Were Jill Ellis and the U.S. WNT playing possum? The question came to mind as the U.S. outplayed the world’s number one ranked team, Germany, Tuesday night on the way to a 2-0 victory and a World Cup Finals rematch against Japan this Sunday.
It seems far fetched, but then how likely was it that Ellis, who had coached cautiously to that point, would change formations with berth in the World Cup Finals at stake.
Ellis had previously kept faith with the good ol’ 4-4-2, the formation that U.S. has long been identified with, even as Germany and its 4-2-3-1 had become the standard in the women’s game.

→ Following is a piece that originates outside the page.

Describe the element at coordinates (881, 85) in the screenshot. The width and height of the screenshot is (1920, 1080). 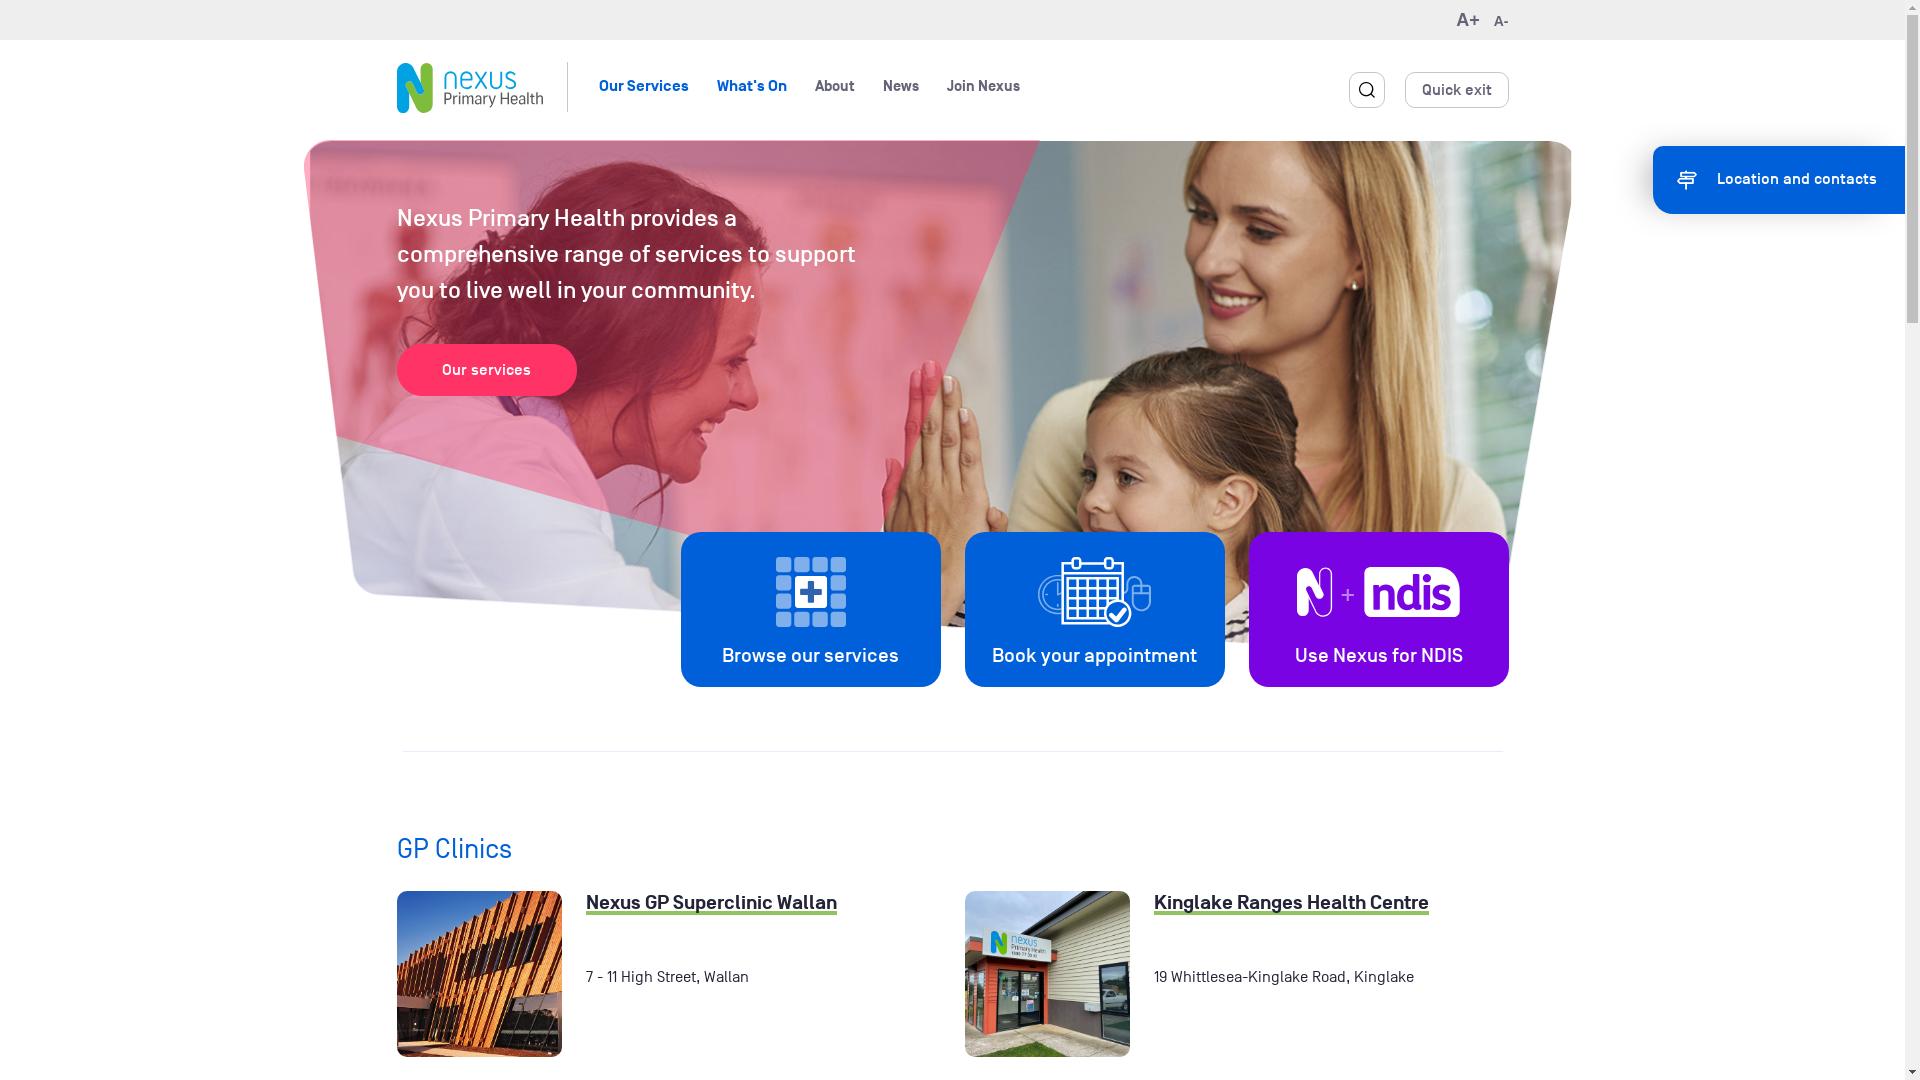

Years earlier Jose Mourinho had put it rather simply saying that his three central midfielders would beat your two every time. Eventually even Alex Ferguson would concede and the 4-4-2 was reduced to a fringe formation.

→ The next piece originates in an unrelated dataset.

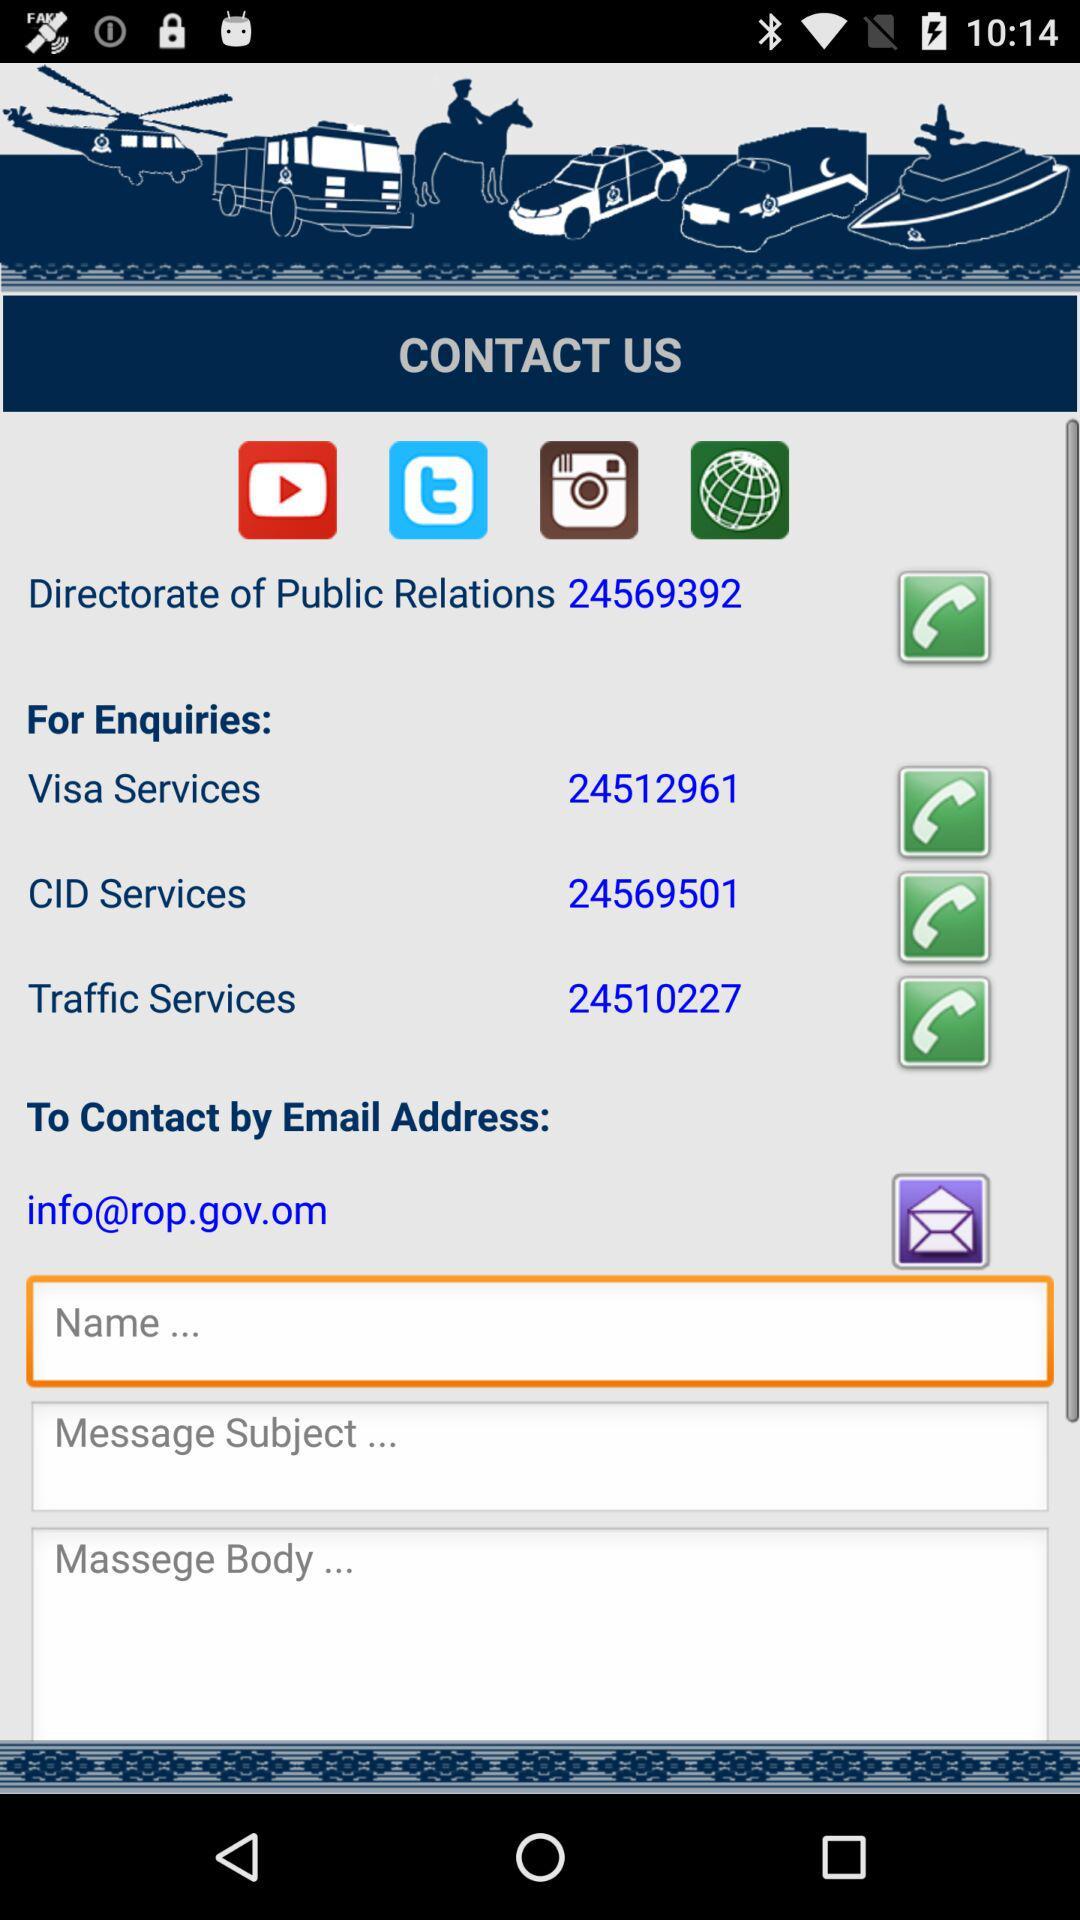 The image size is (1080, 1920). What do you see at coordinates (944, 1022) in the screenshot?
I see `calls the number listed` at bounding box center [944, 1022].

The formation hasn’t fallen from favor as dramatically in the women’s game, in part because of the highly rated Americans stubborn adherence to the set up.
As Canada 2015 unfolded, the United States won games and racked up negative reviews in equal measure, but the 4-4-2 remained. Television commentator and former U.S. WNT coach Tony DiCicco led the chorus of pundits calling for a switch to a 4-3-3, but Ellis held firm.
It wasn’t that Ellis was afraid of change, the coach had shuffled the deck throughout the World Cup as she searched for the right combination to unleash the stagnant U.S. attack.
Abby Wambach started, Wambach sat. Christen Press was played as a wide midfielder, then as a forward. Sydney Leroux got a start up top with Press against Sweden, when the duo failed to click it was back to the bench for Leroux.
Players came, players went, the 4-4-2 remained. The crux of the problem was the center midfield position. Namely the lack of a defensive midfielder to absorb pressure, make the simple pass and allow Lauren Holiday and Carli Lloyd the freedom to push forward, the freedom to attack.
Yellow card problems benched Holiday and offensive talisman Megan Rapinoe for the Round of 16 match against China, forcing Ellis’ hand.
The only player on the U.S. World Cup roster with the job title defensive midfielder embossed on her business card is 38-year old Shannon Boxx, whom Ellis has entrusted with just 16 minutes against Nigeria in this tournament.
Instead the coach turned to Morgan Brian against China, sending the team’s youngest player out with explicit instructions, defend and defer to the veteran Lloyd.
An attacking midfielder herself, the youngster filled her role as asked and Lloyd at last began to resemble the force that has terrorized opposing defenses for so long.
Against China the U.S. also broke out a few wrinkles in its set piece game, but then coaches have been to known to keep at trick or two up their sleeve for the latter stages of tournament play.
Those minor set piece adjustments hardly foretold the bold gamble Ellis had saved up for the Germans, but when the U.S. lineup was released twitter lit up like a slot machine that had hit jackpot.
Ellis’ lineup elicited so much clamor because she had included the veterans Holiday and Lloyd while still finding a place for the youngster Brian. With Rapinoe and Tobin Heath also in the lineup and just Alex Morgan from the team’s stable of forwards in the starting 11 it was clear that Ellis had rolled the dice.
Those dice came up with a 4-3-3, though others labeled the formation a 4-2-3-1. Whatever it was, it was clear what it was not. It was not a 4-4-2.
In practice Lloyd joined Morgan in the attack at times and at others roamed slightly behind the speedy striker. Holiday and Brian shared the defensive midfield duties better than Holiday and Lloyd had, and in fact better than they themselves had in several pre-World Cup tuneups.
That the U.S. got more than a little help from the officials against Germany is not in doubt, but it is just as certain that the U.S. were the better team on the night.
Also true was that the Americans played by far their best game of the World Cup, against by far their toughest opponent. The U.S. had improved as they got deeper into the tournament, but this was a performance that few had predicted.
Then Ellis showed her hand and her team backed her bold play. Like a riverboat gambler, Ellis pushed all of her chips to the center of the table and came up trumps.
Had Ellis been playing possum all along or had the coach simply adjusted her tactics to the opposition. Either way Ellis has led her team to Sunday’s World Cup Final against Japan, a final the U.S. must now be favored to win.